## WHAT NEEDS TO BE DONE
Copy the closing run of lines, from the one with "一覧に戻る (735, 2154)" through the last line of the listing, exactly and without any pictures.
-- -- --
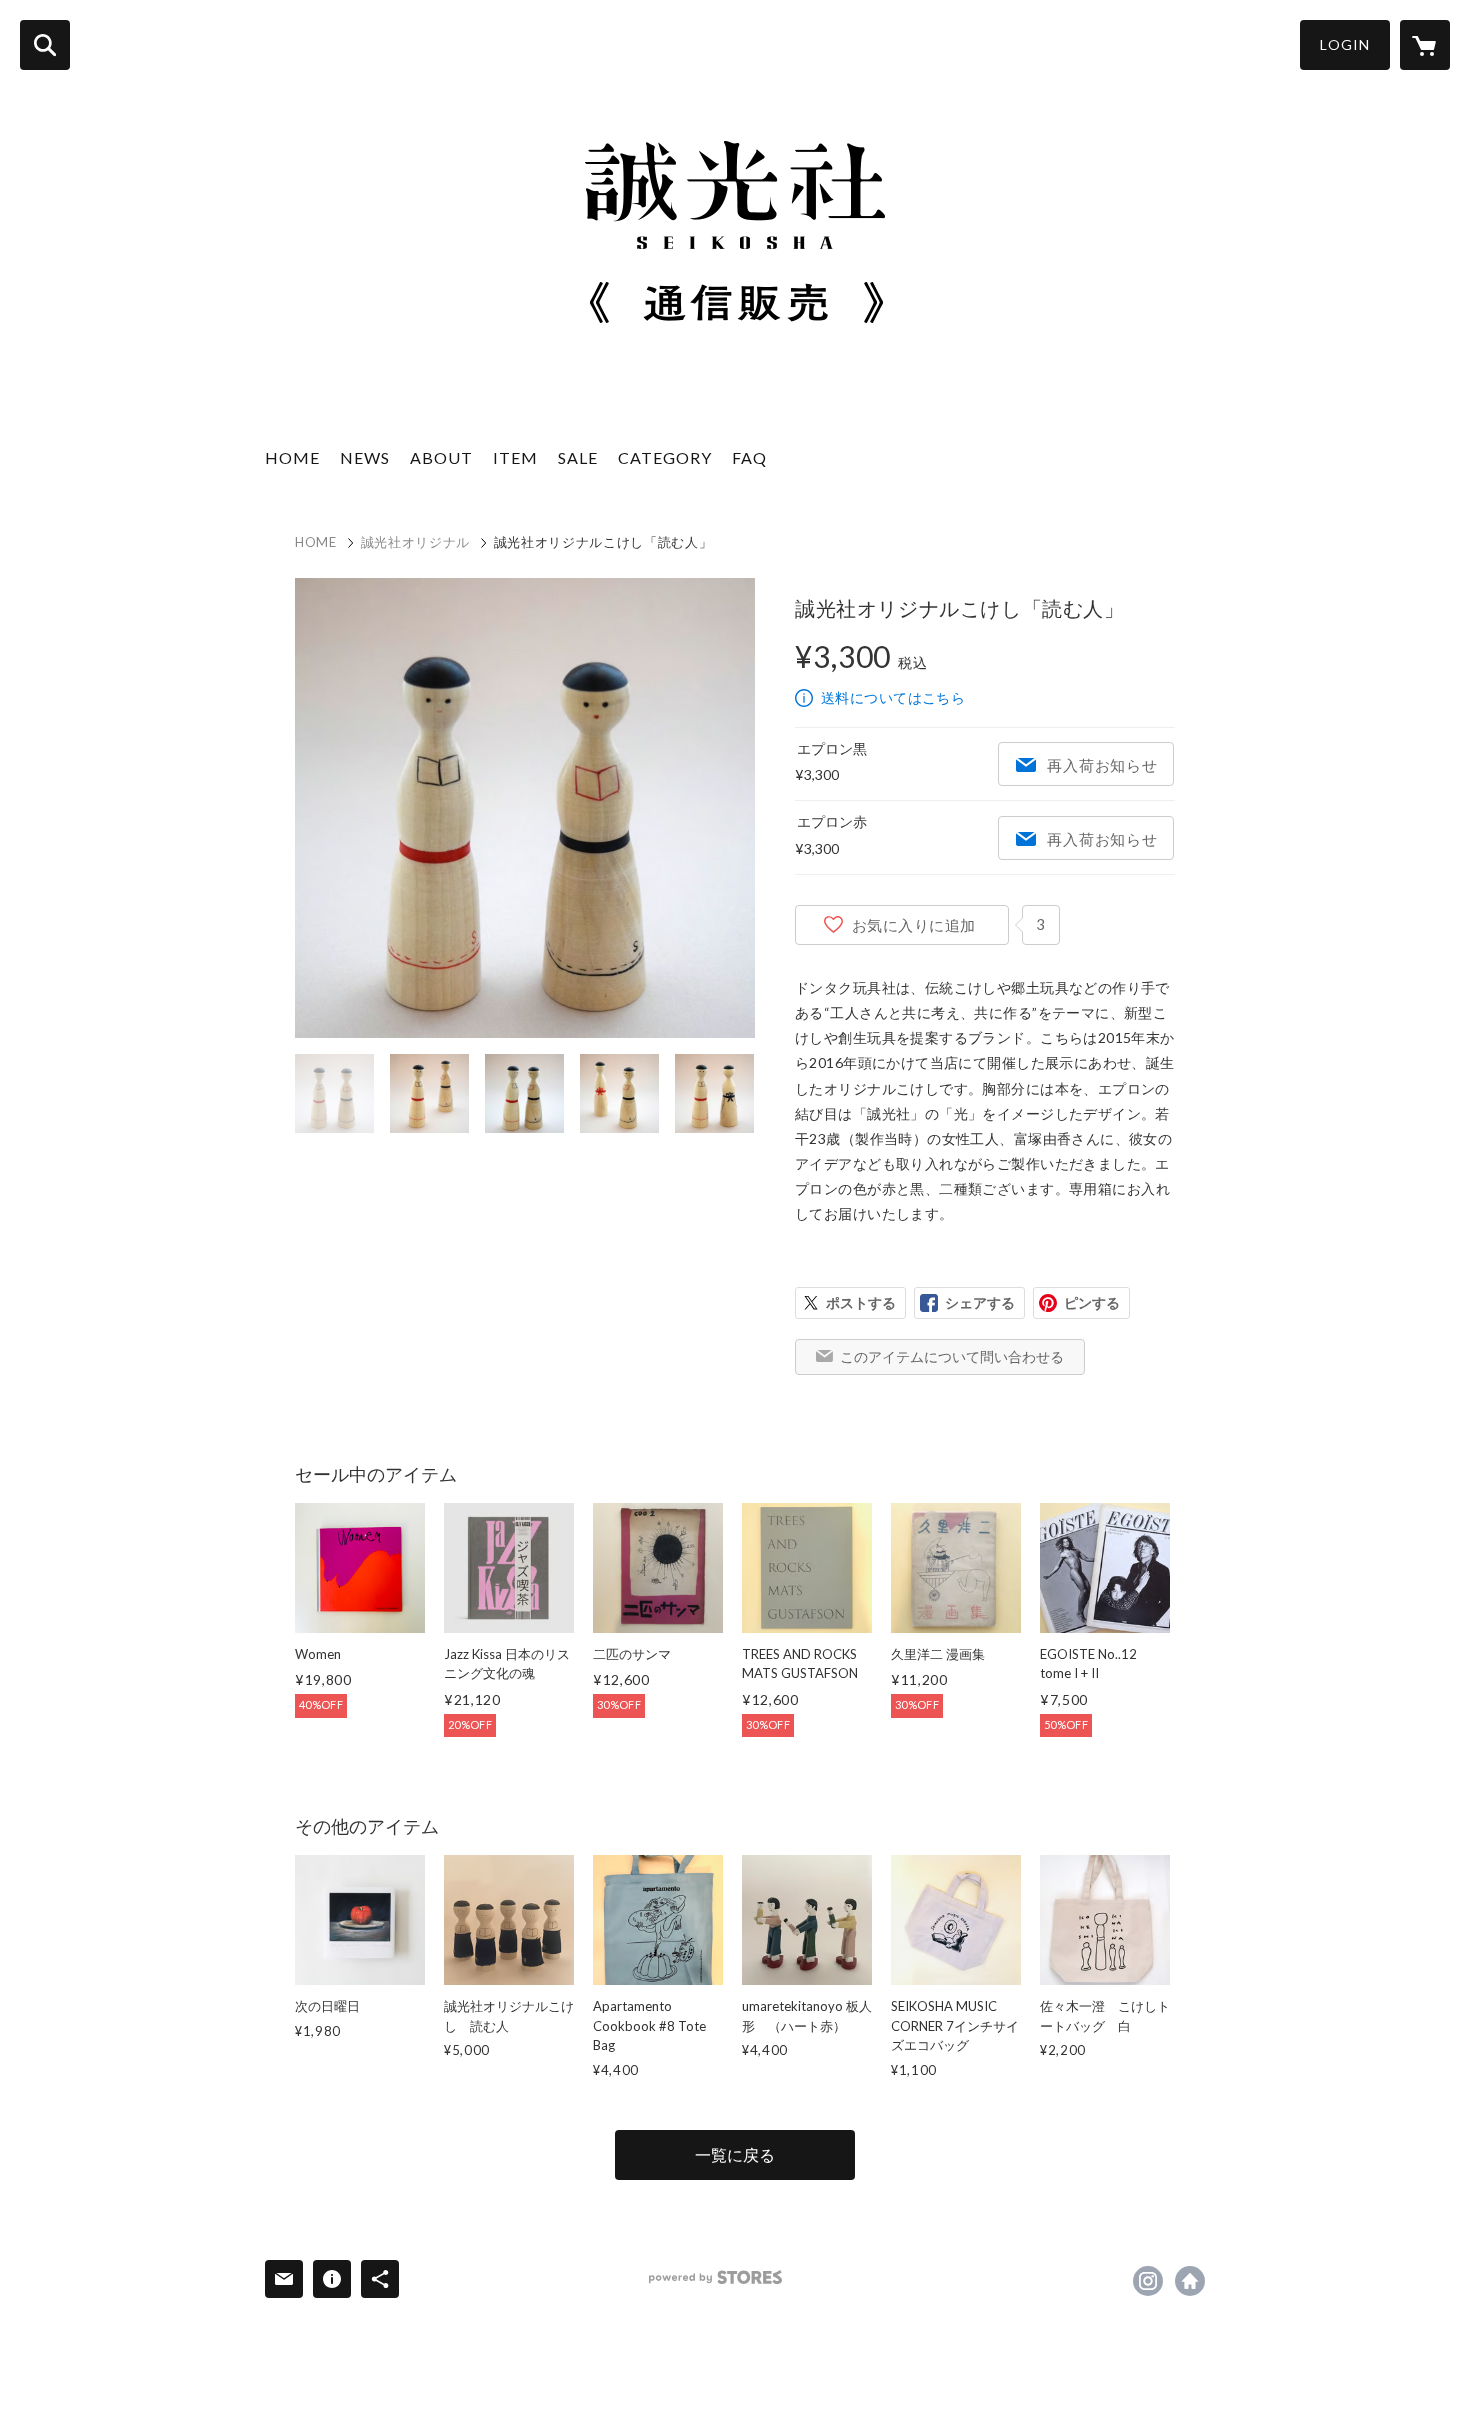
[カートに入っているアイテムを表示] (1425, 45)
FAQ (749, 457)
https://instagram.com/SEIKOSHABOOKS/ (1148, 2281)
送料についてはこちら (893, 697)
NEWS (365, 457)
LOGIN (1345, 44)
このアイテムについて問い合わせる (952, 1356)
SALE (578, 457)
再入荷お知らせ (1102, 765)
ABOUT (441, 457)
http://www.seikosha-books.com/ (1190, 2281)
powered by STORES (715, 2277)
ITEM (515, 457)
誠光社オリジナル (415, 542)
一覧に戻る (735, 2154)
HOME (292, 457)
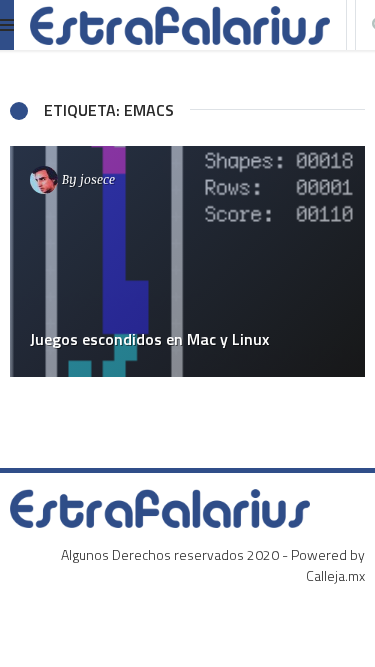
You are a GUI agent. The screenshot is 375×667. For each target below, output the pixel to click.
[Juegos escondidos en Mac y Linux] (187, 261)
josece (97, 179)
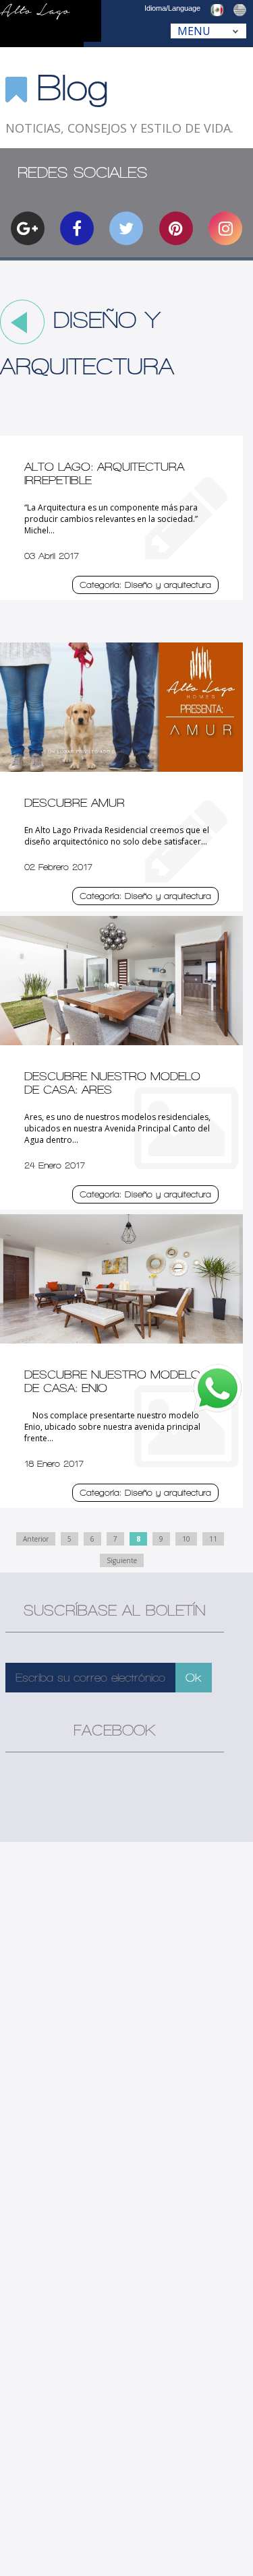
-- -- --
## RESULT OF THE TASK
一覧に戻る (735, 2154)
HOME (292, 457)
You are a GUI agent. The screenshot is 375×667. For each target below, output the pixel to click.
[Juegos escondidos en Mac y Linux] (187, 261)
josece (97, 179)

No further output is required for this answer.